My name is Gringo and I'll be glad to help you with your computer problems.

Somethings to remember while we are working together.

• Do not run any other tool untill instructed to do so!
• Please Do not Attach logs or put in code boxes.
• Tell me about any problems that have occurred during the fix.
• Tell me of any other symptoms you may be having as these can help also.
• Do not run anything while running a fix.

We apologize for the delay in responding to your request for help. Here at Bleeping Computer we get overwhelmed at times, and we are trying our best to keep up. Please note that your topic was not intentionally overlooked. Our mission is to help everyone in need, but sometimes it takes just a little longer to get to every request for help. No one is ignored here.

Click on the Watch Topic Button and select Immediate Notification and click on proceed, this will help you to get notified faster when I have replied and make the cleaning process faster.


In order for me to see the status of the infection I will need a new set of logs to start with.

Please print out or make a copy in notpad of any instructions given, as sometimes it is necessary to go offline and you will lose access to them.

DeFogger:

• Please download DeFogger to your desktop.
  
  Double click DeFogger to run the tool.
  
• The application window will appear
• Click the Disable button to disable your CD Emulation drivers
• Click Yes to continue
• A 'Finished!' message will appear
• Click OK
• DeFogger may ask you to reboot the machine, if it does - click OK

Do not re-enable these drivers until otherwise instructed.

Download DDS:

• Please download DDS by sUBs from one of the links below and save it to your desktop:
  
  
  Download DDS and save it to your desktop
  
  Link1
  Link2
  Link3
  
  Please disable any anti-malware program that will block scripts from running before running DDS.
  
  
  • Double-Click on dds.scr and a command window will appear. This is normal.
  • Shortly after two logs will appear:
    
  • DDS.txt
  • Attach.txt
• A window will open instructing you save & post the logs
• Save the logs to a convenient place such as your desktop
• Copy the contents of both logs & post in your next reply

Scan With RKUnHooker

• Please Download Rootkit Unhooker Save it to your desktop.
• Now double-click on RKUnhookerLE.exe to run it.
• Click the Report tab, then click Scan.
• Check (Tick) Drivers, Stealth,. Uncheck the rest. then Click OK.
• Wait till the scanner has finished and then click File, Save Report.
• Save the report somewhere where you can find it. Click Close.

Copy the entire contents of the report and paste it in a reply here.

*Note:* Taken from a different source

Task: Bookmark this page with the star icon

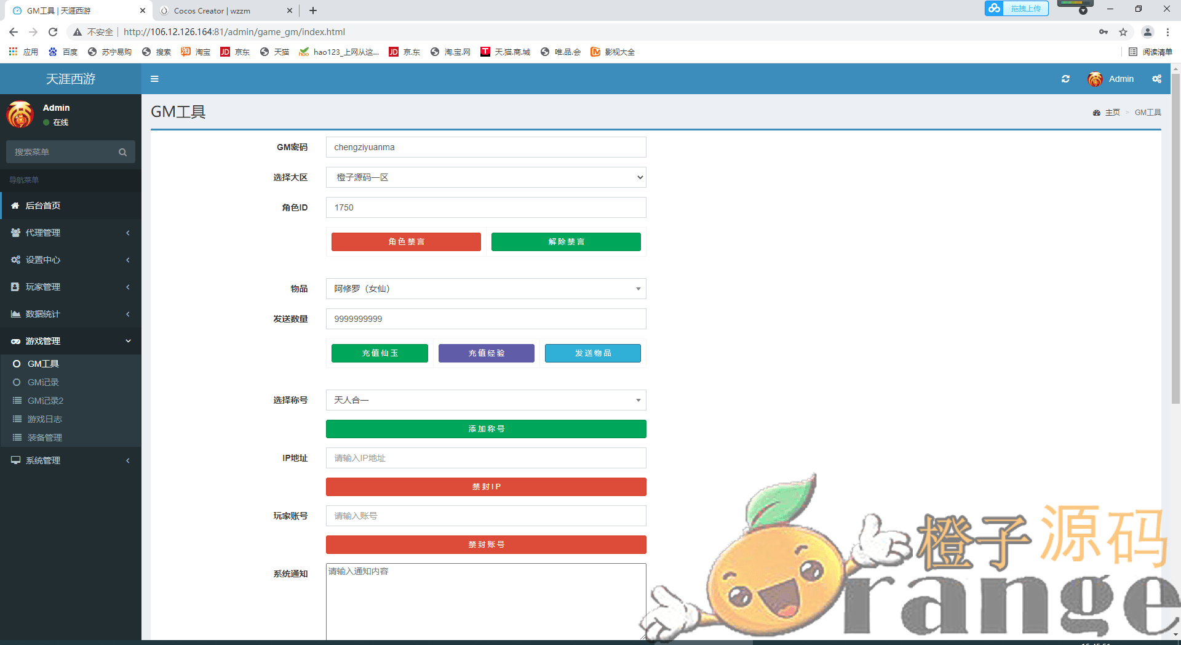Action: pyautogui.click(x=1123, y=32)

Note** you may get this warning it is ok, just ignore

"Rootkit Unhooker has detected a parasite inside itself!
It is recommended to remove parasite, okay?"

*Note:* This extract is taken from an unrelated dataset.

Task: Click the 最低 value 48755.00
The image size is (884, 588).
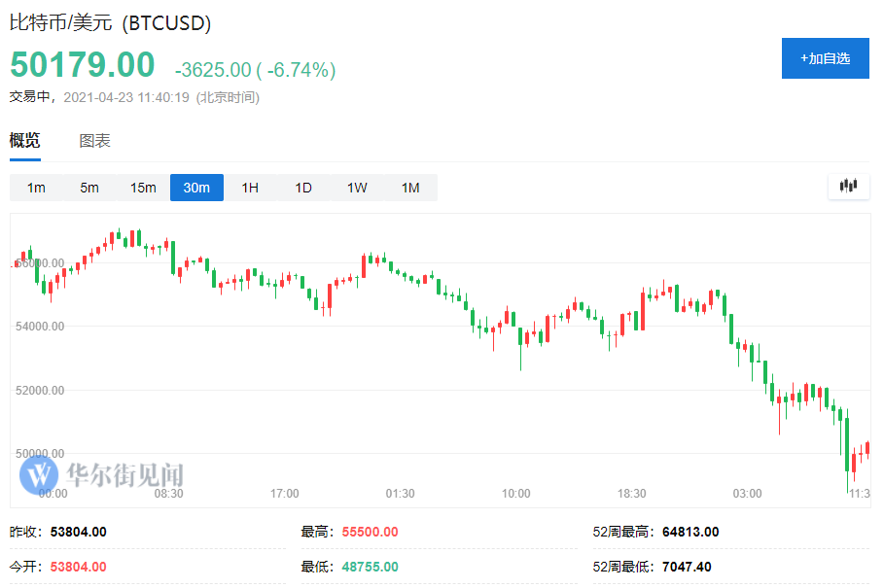Action: tap(368, 566)
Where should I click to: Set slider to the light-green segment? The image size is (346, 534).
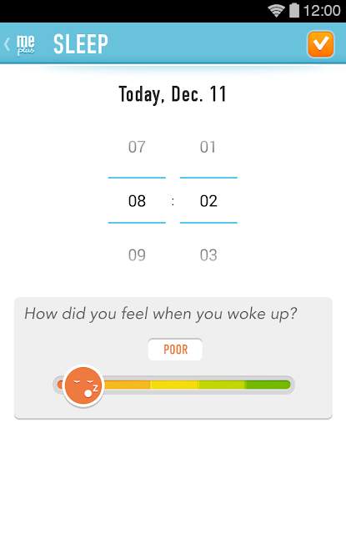222,385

"just click on Cancel, then Accept".


information and logs:

• In your next post I need the following
  
  
• .logs from DDS
• log from RKUnHooker
• let me know of any problems you may have had

Gringo

Hello

48 Hour bump

It has been more than 48 hours since my last post.

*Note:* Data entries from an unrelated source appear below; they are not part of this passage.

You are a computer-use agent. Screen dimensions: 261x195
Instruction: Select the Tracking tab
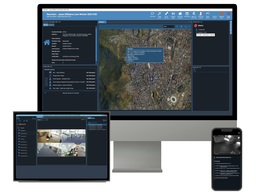point(102,22)
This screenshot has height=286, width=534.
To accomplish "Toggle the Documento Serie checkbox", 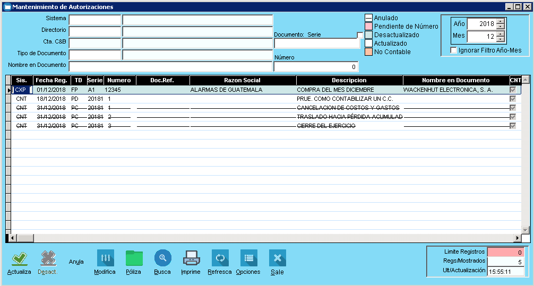I will [x=360, y=35].
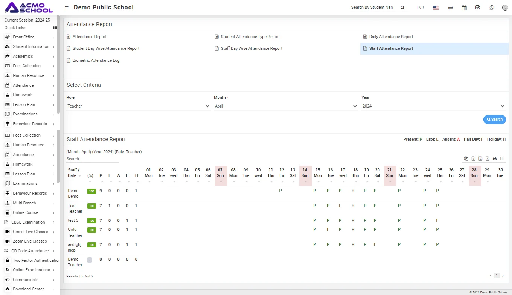Image resolution: width=512 pixels, height=295 pixels.
Task: Print the staff attendance table
Action: 495,159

• do you still need help with this?
• do you need more time?
• are you having problems following my instructions?
  
• if after 48hrs you have not replied to this thread then it will have to be closed!

Gringo

Due to the lack of feedback, this topic is now closed.In the event you still have problems, please send me or any Moderator a Private Message and ask them to reopen this topic within the next 5 days.